The IMS reflector leaves a bit of room left over around the edges. I filed a bit off the reflector flange and put a Tritium vial in there. Now I can find it in the dark.






:candle:


----------



## jar3ds (Feb 14, 2007)

cave dave said:


> The IMS reflector leaves a bit of room left over around the edges. I filed a bit off the reflector flange and put a Tritium vial in there. Now I can find it in the dark.
> 
> 
> 
> ...


 that is awesome!


----------



## ktronik (Feb 14, 2007)

Nice touch...  another great mod for the eos... where will it end...

Best

Ktronik


----------



## jar3ds (Feb 14, 2007)

ktronik said:


> Nice touch...  another great mod for the eos... where will it end...
> 
> Best
> 
> Ktronik


 lol... i know... Princeton Tec has got to be looking at these threads and learning a thing or two


----------



## cave dave (Feb 16, 2007)

The Trit is way better than the annoying blinking light on the PT Apex. Which only blinks for 24 hrs after last shutoff, and only if there are batteries inside.


----------



## TSD (Feb 25, 2007)

Alright, my IMS 17 mod is in, and my SCC P4 emitter just arrived. I am about to swap it with the current emitter, but want to make sure i understand what i need to do. 

First, i need to take a razor blade and detach the heat kickback from the star. 

Then, i need to unsolder the current emitter from the star, then i twist it off with pliers. Is this bc it is attached with thermal epoxy to the current star? 

Okay, then i need to clean the star where it was attached to the emitter, and then i attach my SCC P4 emmiter to the star with thermal epoxy (do i really need to reattach it with thermal epoxy?) and resolder the leads.

Last i re-glue the heat kickback to the star

So, that should do it right? I'm guessing i should completely detach the star from the circuit board during this mod ( i.e. unsolder the + - leads)?

Please don't let me screw this up! Thanks


----------



## ktronik (Feb 25, 2007)

TSD said:


> Alright, my IMS 17 mod is in, and my SCC P4 emitter just arrived. I am about to swap it with the current emitter, but want to make sure i understand what i need to do.

_____

| EXERCISE A |
Can you rewrite the records from the line containing "Viewport: 622px width, 2576px" down through the line containing "[x=165, y=1686]", changing "second" to "third" and keeping everything else the same? Omit the pictures.

| DATA LISTING |
_____

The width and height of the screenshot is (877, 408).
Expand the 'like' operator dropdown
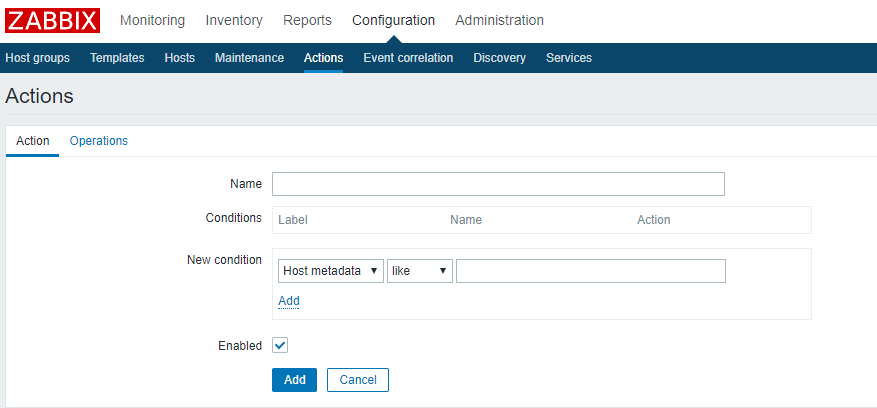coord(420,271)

_____

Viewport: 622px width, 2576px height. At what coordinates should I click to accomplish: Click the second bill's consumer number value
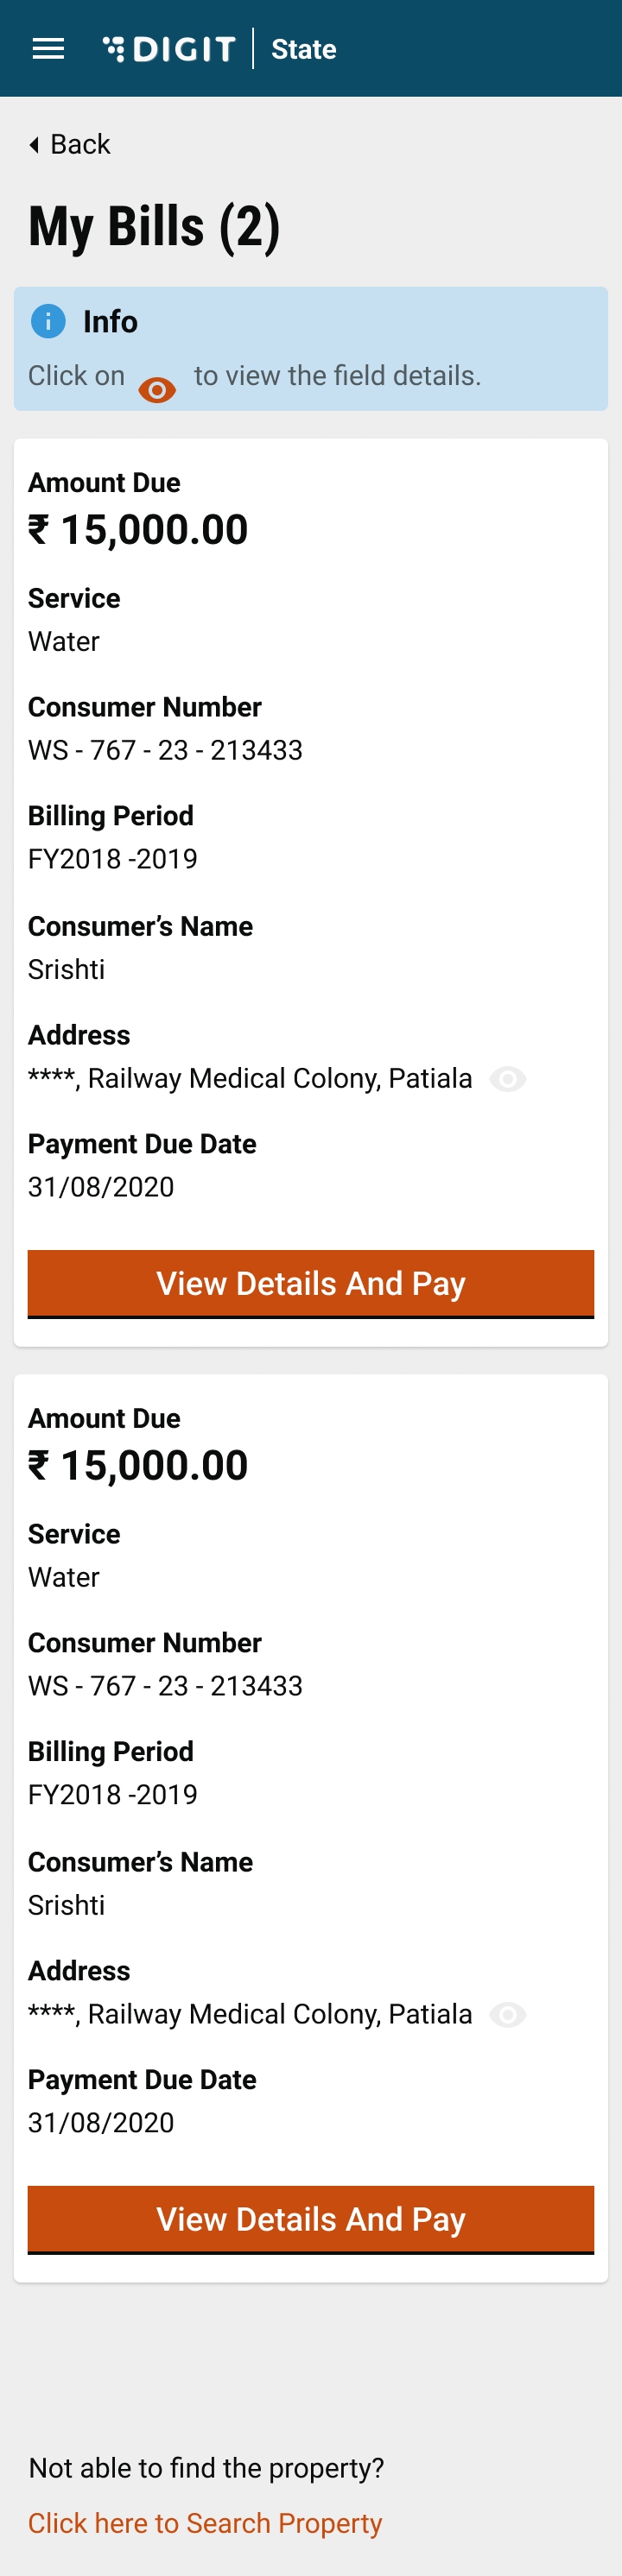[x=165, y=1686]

_____

| EXERCISE B |
Will you copy out the headlamp mod thread from "Last i re-glue" down through "the + - leads)?", word for word?

| TASK OUTPUT A |
Viewport: 622px width, 2576px height. At what coordinates should I click to accomplish: Click the third bill's consumer number value
[x=165, y=1686]

| TASK OUTPUT B |
Last i re-glue the heat kickback to the star

So, that should do it right? I'm guessing i should completely detach the star from the circuit board during this mod ( i.e. unsolder the + - leads)?